The sun began to set as he was cooking his supper. He ate a solitary meal in the growing dusk, listening to a pack of coyotes announcing their arrival for an evening hunt, yipping in a high-pitched tone that morphed into brief howls.
The mournful sound made Hershel shiver. He wasn’t by nature a man who enjoyed sleeping out under the stars, and the thin walls of his tent weren’t much more reassuring. As it grew darker, he put out his fire, started up his generator and went into the tent to settle in for the night.
He kicked off his shoes at the front and padded across the floor to the sleeping bag beside his laptop. His choices were limited, but he finally found reception from a local station. When he saw footage of the agents in Wichita Falls standing at his first kill site, he upped the volume. He knew them well enough by now to read the frustration on their faces and actually laughed out loud.
Shame on you, Hershel Inman, laughing about people dying. You’re sick and mean, and I’m ashamed I was ever married to you.

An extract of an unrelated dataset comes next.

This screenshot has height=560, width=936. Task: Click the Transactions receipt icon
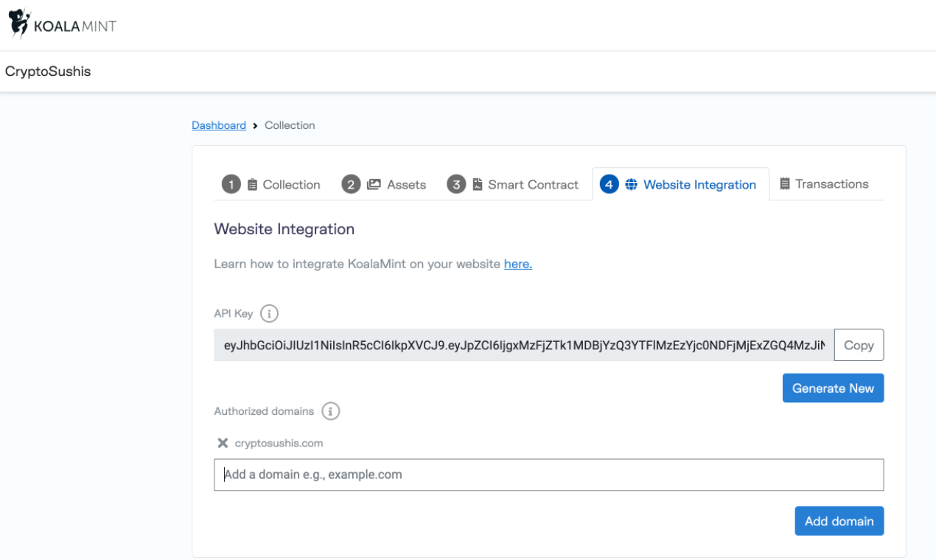click(785, 183)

Hershel frowned. Everything had been going just fine and now Louise had to put her two cents into his business again.
“Well, you can just be pissed all you want, Louise, because you went off and left me. I didn’t leave you.”

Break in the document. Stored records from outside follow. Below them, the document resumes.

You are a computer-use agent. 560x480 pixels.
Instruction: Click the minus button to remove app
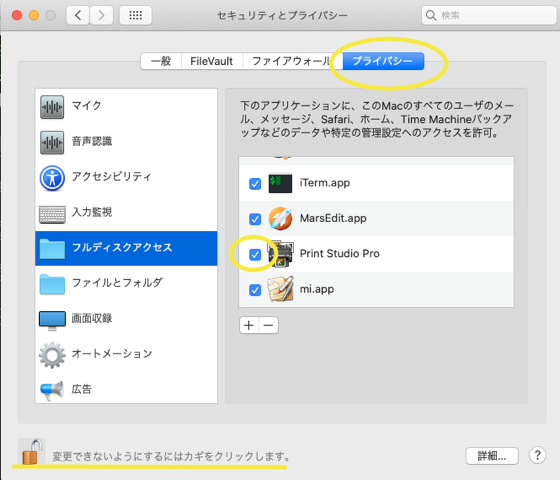(x=269, y=325)
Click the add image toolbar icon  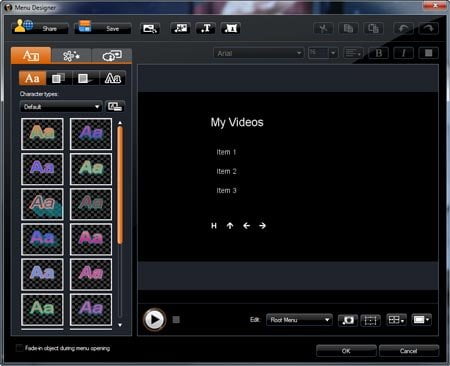click(x=180, y=28)
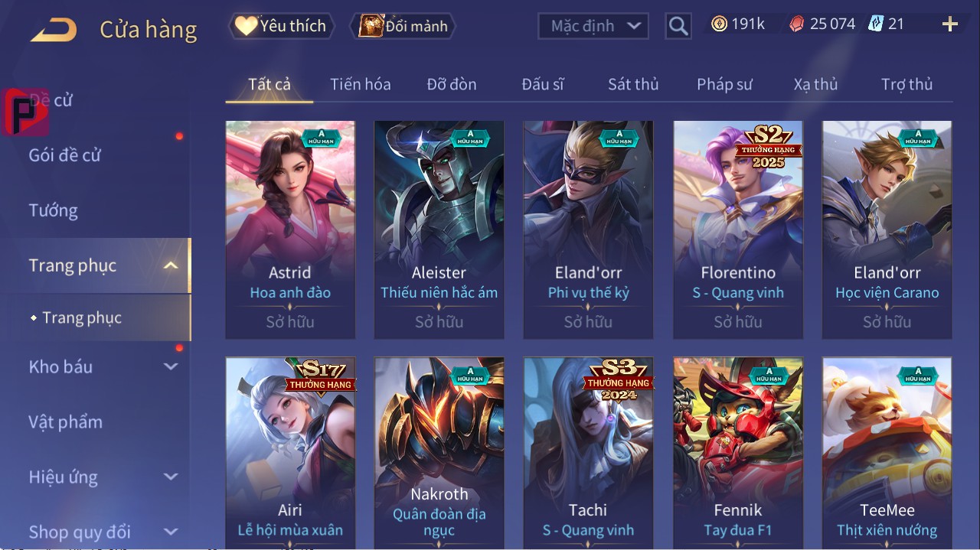This screenshot has width=980, height=550.
Task: Open Yêu thích favorites heart button
Action: point(282,26)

I didn’t leave you on purpose, and you know it. I died. I didn’t want to die, but I died anyway.
Guilt hit Hershel like a kick in the belly.
“You blame me for not getting your insulin. It’s my fault you died. My fault. Why don’t you go ahead and say it!”
I never said it was your fault. But I died, and that’s not my fault, so don’t you dare say it was.
Hershel shut down the laptop, but the night air was still. Without any breeze coming through the screen windows, he knew sleeping would be uncomfortable. He set up his fan so that it would blow on him during the night, trying to ignore the constant sound of Louise’s rants.
“I’m going to bed now, so you need to go away. How do you expect me to sleep when you’re talking in my head all the time?”
I don’t talk to you, Hershel. I’m dead, remember?
“Then who am I hearing if it’s not you?” he yelled.
Don’t ask me. You’re the one who’s crazy. Remember? You’re the one who turned into a killer. I just died. Now you go away and let me rest. I’m tired, too. I’m tired of watching you break my heart all over again.